10. Pricing and payment
a. Prior to starting a new assignment, the Supplier and EasyTranslate shall agree upon the prices to be paid for the Supplier's services. Unless otherwise stated, all prices are exclusive of value added tax.
b. EasyTranslate shall be responsible for paying clients. Using the invoice template provided by EasyTranslate, the Supplier shall issue one monthly invoice to EasyTranslate for all jobs completed in that month, sending it to EasyTranslate no later than by the last business day of the relevant month. Invoices for the individual subsidiaries of EasyTranslate are to be issued to the subsidiaries. Each invoice is to exclusively contain assignments issued by a single subsidiary.

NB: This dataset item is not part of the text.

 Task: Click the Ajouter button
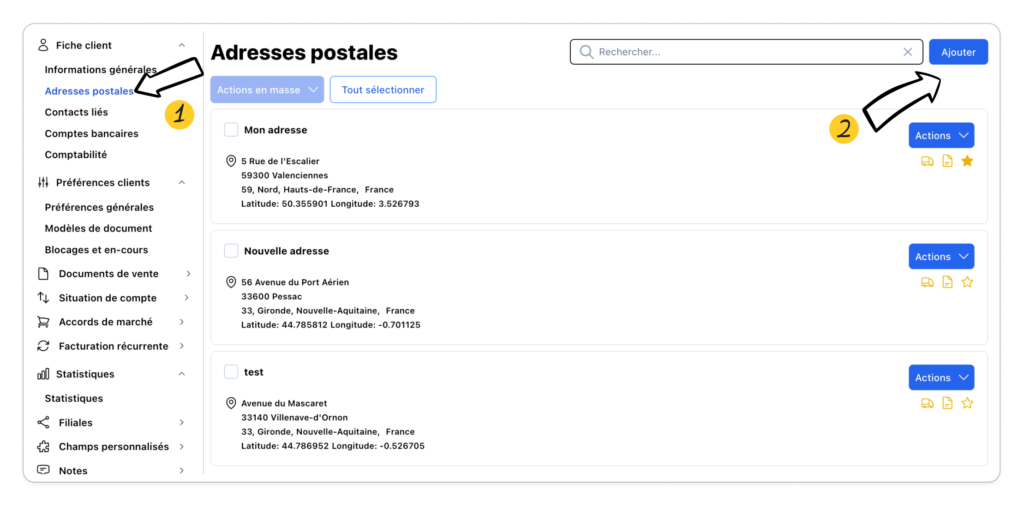(958, 52)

c. The Supplier must include the Purchase Order (PO) number(s) on all invoices. The payment terms are: end of current month + 30 days from the date of the invoice. Delays may occur if templates other those provided by EasyTranslate are used. Invoices received later than by the last business day of any given month shall be settled only in the following round of payment – current month + 30 days later.

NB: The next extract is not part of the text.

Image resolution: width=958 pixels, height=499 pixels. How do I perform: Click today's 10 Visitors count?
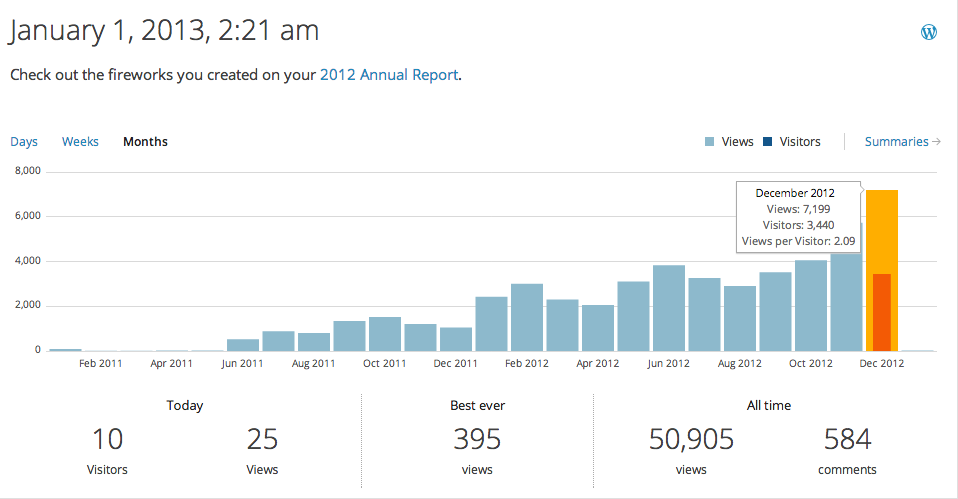(x=107, y=439)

d. In addition to the fee agreed, the Supplier shall be entitled to receive reimbursement for expenses actually incurred and agreed with EasyTranslate. In all instances, value added tax – as far as is statutorily mandated – shall be additionally charged.
11. Intellectual property rights
a. Payment received by the Supplier for an assignment represents payment in full for his/her work. The Supplier agrees that EasyTranslate shall retain all intellectual property rights, including the copyright, to the Supplier's translations.
b. The Supplier also agrees that all rights to product names, logos, trademarks, etc., are the property of EasyTranslate and that the Supplier may only make use of these upon written agreement with EasyTranslate.
12. Termination and cancellation
a. The Supplier Contract may be terminated by either party with one month's written notice.
b. In the event of a serious breach or breaches on the part of the Supplier, the non-defaulting party shall have the right to cancel the Contract without notice.
a. All disputes relating to the Supplier Contract shall be decided in accordance with Danish law, with Copenhagen Municipal Court as the first instance.
14. Contract version
a. The most recent version of this Contract is available in English at any given time at www.easytranslate.com.
15. Severability clause
a. The validity of these Terms of Engagement shall not be affected by the nullity or invalidity of individual provisions. The invalid provision is to be replaced by a valid provision that most closely approximates the economic result or the intended purpose.